Starting with the line that contains "At what coordinates", copy every remaining line of the data below exactly, the last one included.

EXTRACTED DATA: Begin

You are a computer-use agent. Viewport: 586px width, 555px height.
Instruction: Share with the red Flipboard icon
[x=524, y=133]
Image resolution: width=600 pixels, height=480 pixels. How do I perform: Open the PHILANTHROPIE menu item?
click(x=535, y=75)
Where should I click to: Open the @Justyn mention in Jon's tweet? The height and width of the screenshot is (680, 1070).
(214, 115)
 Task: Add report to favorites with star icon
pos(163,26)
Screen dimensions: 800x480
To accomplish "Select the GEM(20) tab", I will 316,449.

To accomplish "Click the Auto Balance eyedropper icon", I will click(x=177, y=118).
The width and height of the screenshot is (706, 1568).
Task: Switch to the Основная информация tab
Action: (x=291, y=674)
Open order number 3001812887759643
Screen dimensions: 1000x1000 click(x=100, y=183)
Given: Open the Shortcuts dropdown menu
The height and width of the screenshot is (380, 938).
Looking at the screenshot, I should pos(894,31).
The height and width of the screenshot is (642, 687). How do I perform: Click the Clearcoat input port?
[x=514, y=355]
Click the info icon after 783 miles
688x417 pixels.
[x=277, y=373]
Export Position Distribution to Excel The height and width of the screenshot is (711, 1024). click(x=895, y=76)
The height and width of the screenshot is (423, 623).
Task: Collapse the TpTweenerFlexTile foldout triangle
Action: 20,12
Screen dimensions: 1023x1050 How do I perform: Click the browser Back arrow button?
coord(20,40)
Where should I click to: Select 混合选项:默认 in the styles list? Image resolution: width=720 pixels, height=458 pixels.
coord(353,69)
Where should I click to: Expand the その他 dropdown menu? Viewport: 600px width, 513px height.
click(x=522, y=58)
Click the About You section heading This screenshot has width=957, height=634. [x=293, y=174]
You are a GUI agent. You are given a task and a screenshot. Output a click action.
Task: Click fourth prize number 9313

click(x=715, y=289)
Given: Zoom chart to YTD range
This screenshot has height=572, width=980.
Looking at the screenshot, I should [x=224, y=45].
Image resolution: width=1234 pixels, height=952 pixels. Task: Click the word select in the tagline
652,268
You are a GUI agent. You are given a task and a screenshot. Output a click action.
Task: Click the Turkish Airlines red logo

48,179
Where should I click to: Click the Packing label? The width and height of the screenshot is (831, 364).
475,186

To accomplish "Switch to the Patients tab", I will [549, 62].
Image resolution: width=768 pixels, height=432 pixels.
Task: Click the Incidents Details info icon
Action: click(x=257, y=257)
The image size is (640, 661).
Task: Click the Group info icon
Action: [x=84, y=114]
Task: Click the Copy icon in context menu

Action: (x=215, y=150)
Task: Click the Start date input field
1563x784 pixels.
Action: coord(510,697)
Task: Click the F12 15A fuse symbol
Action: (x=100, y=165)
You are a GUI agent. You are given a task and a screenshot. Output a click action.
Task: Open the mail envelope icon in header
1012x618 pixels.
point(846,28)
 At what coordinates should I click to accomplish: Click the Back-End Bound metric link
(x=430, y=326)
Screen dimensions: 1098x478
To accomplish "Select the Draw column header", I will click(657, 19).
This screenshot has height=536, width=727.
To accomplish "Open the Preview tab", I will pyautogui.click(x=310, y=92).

EXTRACTED DATA: End

### [TASK RESPONSE]
 At what coordinates should I click to accomplish: Click the Back-End Bound metric link
(x=430, y=326)
Screen dimensions: 1098x478
To accomplish "Select the Draw column header", I will click(657, 19).
This screenshot has height=536, width=727.
To accomplish "Open the Preview tab", I will pyautogui.click(x=310, y=92).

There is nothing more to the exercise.